In the early 1960s, an aspiring white journalist decides to write a book based on the personal experiences of the black maids who work in a Mississippi town.

It's easy to write this off as yet another "white saviour" movie where a young white woman (Emma Stone) summons the wherewithal to record the plights of working-class black maids in the very racist South for the sake of writing a career-defining book, even though it does result in Stone facing such difficult obstacles such as an extremely shallow male love interest (really, though, the seemingly forced development of their relationship is one of the most ridiculous things about this film) and having a couple of arguments with her obliviously prejudiced mother. Fortunately, the rest of the film has just enough quality in order to make this film tolerable rather than irritating. Extra credit has to go to both Viola Davis and Octavia Spencer as the main maids, even if they do fall prey to a fairly simplistic dichotomy where Davis is the calm, reasonable figure while Spencer is a more emotionally charged character. Davis in particular was rather impressive and now I feel like I should check out The Iron Lady just to see what kind of performance Davis lost an Oscar to, while Spencer definitely earns her Oscar win as a more tempestuous worker who can amaze those in her good books and devastate those in her bad books (and even calls out Stone for trying to write her book on the basis of it being some kind of white saviour nonsense). Bryce Dallas Howard plays a rather striking antagonist whose outwardly pleasant Southern belle exterior makes a great counterpoint to her especially vile and hypocritical prejudices, while Jessica Chastain makes for an interesting counterpart to Howard as a genuinely kind housewife who still has her own set of problems (which are of course helped by Spencer, in what may or may not qualify as an example of what Spike Lee would call a "magical negro").

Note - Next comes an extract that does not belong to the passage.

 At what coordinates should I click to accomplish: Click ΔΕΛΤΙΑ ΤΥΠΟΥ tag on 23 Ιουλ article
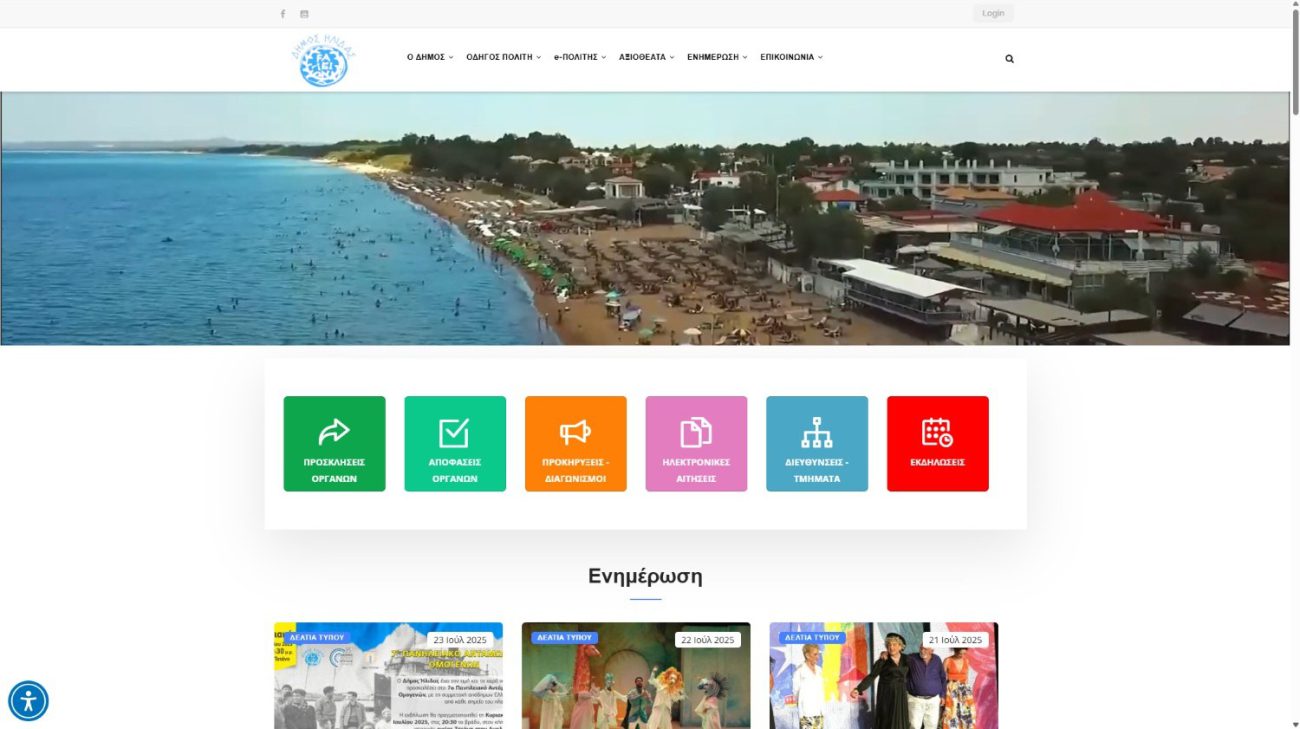[317, 637]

Given all the ways in which I should've disliked this film - its ultimately basic treatise on race relations being the most obvious, to say nothing of how the best comedic aspects don't quite work (by 2015, the infamous revenge plot has become a fairly well-known twist in its own right) - it's weird that I did kind of like The Help. It's just as well that the core performances are solid enough to carry the rather underweight material over the course of just over two hours. The cinematic technique calls to mind old-school melodrama, which admittedly suits this kind of story, but of course the whole thing is just questionable enough that I don't think it's genuinely great. I thought that the film's ability to find a place on the IMDb Top 250 meant it might just have been good enough to overcome its more obviously problematic elements - while it wasn't that good, it wasn't that bad either.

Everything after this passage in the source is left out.